UPDATE: But to answer your original question, gradients
needs to return a Grads
object found here: https://github.com/FluxML/Zygote.jl/blob/359e586766129878ca0e56121037ed80afda6289/src/compiler/interface.jl#L88
So something like
# within gradient function body assuming gb is the gradient w.r.t b
g = Zygote.Grads(IdDict())
g.grads[θ[1]] = gb # assuming θ[1] == b
But not using Params
is probably simpler to debug. The only issue is that there isn't a update!

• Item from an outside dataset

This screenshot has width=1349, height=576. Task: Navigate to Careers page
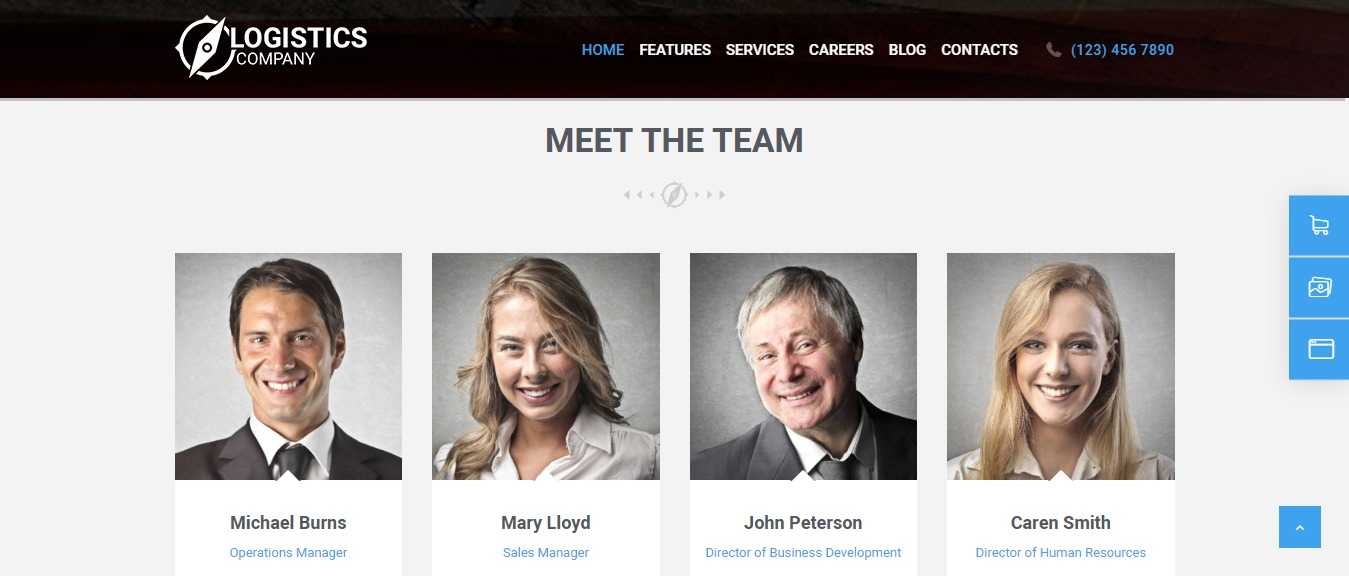coord(841,50)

that will work over an array of parameters, but you could easily define your own:
function Flux.Optimise.update!(opt, xs::Tuple, gs)
for (x, g) in zip(xs, gs)
update!(opt, x, g)
end
end
# use it like this
W = rand(Nh, N)
U = rand(N, Nh)
b = rand(N)
c = rand(Nh)
θ = (b, c, U, W)
opt = ADAM(0.01)
x = # generate input to gradients
grads = gradients(x) # return tuple (gb, gc, gU, gW)
update!(opt, θ, grads)
UPDATE 2:
Another option is to still use Zygote to take the gradients so that it automatically sets the Grads
object for you, but to use a custom adjoint so that it uses your analytical function to compute the adjoint. Let's assume your ML model is defined as function called f
, so that f(x)
returns the output of your model for input x
. Let's also assume that gradients(x)
returns the analytical gradients w.r.t. x
like you mentioned in your question. Then the following code will still use Zygote's AD which will populate the Grads
object correctly, but it will use your definition of computing the gradients for your function f
:
W = rand(Nh, N)
U = rand(N, Nh)
b = rand(N)
c = rand(Nh)
θ = Flux.Params([b, c, U, W])
f(x) = # define your model
gradients(x) = # define your analytical gradient
# set up the custom adjoint
Zygote.@adjoint f(x) = f(x), Δ -> (gradients(x),)
opt = ADAM(0.01)
x = # generate input to model
y = # output of model
grads = Zygote.gradient(() -> Flux.mse(f(x), y), θ)
update!(opt, θ, grads)
Notice that I used Flux.mse
as an example loss above. One downside to this approach is that Zygote's gradient
function wants a scalar output. If your model is being passed into some loss that will output a scalar error value, then @adjoint
is the best approach. This would be appropriate for the situation where you are doing standard ML and the only change is that you wish for Zygote to compute the gradient of f
analytically using your function.
If you are doing something more complex and cannot use Zygote.gradient
, then the first approach (not using Params
) is most appropriate. Params
really only exists for backwards compatibility with Flux's old AD, so it is best to avoid it if possible.